I have, for the first time since I started playing Netrunner all those years ago, a pair of decks that I'd describe as competitive, that I came up with on my own. To celebrate, I'm publishing these.

This. This a rush deck.

I was never any good at TF2.

There's more.

Not much more, admittedly. You've got enough 2/3 agendas to reliably score out a few of them, Bellona defends itself when you try to score it turn two behind a Ping or an Enigma, and refunds you 5 if you score it. If they take it, slam a Hard-Hitting News on them. Tomorrow's Headline also helps with the partial refund because of the tag trigger, keeping you solvent, which is good because this deck wants to go fast.

The promised "more" is that the deck has a mild secondary strategy of messing with the runner's things. Landing a tag normally puts resources at risk: running two copies of Retribution allows you to threaten important pieces like a loaded Pennyshaver, the one-of Engolo, or a Rezeki that's just annoying you. No kill pieces, because High-Profile Target is incredibly expensive in influence, and BOOM! can be trashed, but you can still punish tags. More on this later.

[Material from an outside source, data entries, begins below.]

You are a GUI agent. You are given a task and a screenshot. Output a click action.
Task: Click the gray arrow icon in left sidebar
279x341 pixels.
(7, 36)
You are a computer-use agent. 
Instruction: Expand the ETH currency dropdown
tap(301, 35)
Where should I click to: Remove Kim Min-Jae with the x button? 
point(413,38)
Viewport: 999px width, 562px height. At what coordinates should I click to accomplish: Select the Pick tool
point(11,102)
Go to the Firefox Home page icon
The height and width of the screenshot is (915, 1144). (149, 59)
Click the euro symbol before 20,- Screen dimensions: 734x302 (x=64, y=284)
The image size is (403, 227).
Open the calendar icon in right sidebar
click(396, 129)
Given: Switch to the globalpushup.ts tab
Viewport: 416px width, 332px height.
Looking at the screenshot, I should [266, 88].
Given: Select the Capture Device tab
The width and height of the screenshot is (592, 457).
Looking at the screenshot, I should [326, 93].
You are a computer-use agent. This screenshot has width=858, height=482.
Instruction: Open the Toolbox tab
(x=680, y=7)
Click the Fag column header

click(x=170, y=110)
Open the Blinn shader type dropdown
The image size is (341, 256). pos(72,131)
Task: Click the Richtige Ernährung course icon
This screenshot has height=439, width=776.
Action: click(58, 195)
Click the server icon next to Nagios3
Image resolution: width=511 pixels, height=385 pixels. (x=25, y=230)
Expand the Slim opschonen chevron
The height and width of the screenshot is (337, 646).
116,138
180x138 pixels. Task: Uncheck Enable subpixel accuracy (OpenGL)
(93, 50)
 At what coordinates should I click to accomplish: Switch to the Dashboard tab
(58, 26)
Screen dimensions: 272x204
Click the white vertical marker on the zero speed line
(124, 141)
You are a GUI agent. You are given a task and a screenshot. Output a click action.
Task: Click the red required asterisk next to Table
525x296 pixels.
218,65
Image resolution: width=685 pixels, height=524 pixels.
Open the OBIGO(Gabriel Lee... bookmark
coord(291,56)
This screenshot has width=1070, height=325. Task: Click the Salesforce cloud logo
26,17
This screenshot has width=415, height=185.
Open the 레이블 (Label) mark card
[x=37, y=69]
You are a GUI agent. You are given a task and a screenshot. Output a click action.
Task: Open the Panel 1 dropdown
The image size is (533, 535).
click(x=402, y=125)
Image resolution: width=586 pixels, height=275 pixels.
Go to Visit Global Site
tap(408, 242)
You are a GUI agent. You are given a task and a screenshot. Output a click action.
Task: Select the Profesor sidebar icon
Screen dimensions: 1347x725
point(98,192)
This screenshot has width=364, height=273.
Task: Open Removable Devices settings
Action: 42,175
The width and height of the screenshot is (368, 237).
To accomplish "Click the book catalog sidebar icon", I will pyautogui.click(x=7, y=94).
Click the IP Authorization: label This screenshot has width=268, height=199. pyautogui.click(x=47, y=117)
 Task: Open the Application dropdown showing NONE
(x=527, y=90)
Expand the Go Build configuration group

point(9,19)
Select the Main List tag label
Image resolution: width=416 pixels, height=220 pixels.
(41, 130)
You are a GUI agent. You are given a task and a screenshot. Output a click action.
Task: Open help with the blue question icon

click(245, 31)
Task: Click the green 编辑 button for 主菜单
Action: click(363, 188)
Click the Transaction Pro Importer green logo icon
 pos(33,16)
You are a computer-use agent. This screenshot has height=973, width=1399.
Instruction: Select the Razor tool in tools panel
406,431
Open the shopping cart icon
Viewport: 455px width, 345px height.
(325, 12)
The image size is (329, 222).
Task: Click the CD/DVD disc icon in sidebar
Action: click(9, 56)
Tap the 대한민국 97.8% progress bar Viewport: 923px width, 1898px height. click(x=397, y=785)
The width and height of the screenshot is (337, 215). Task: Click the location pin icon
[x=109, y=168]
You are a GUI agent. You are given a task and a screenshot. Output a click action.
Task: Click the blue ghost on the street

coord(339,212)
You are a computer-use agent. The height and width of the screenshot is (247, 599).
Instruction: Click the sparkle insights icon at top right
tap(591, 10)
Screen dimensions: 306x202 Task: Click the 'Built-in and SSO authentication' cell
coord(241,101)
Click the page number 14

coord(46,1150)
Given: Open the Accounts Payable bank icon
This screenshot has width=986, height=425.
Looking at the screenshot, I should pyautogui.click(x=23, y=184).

The ice picked supports these two strategies. It does one of three things.

Goal one: it's annoying and expensive to run through multiple times, usually putting a piece or two of this ice on centrals and if enough are drawn on the scoring remote. Slot Machine and Turnpike are here purely for this.

Goal two: it stops the run, letting you score out early before the runner can pull out icebreakers. Ideally, you want a piece of this ice as early as turn two, supporting a score on turn three. This is why the Enigma and Ping are here, though IP Block can also be a hard ETR with clever placement of Ping and Turnpike or if they're sporting an AI breaker.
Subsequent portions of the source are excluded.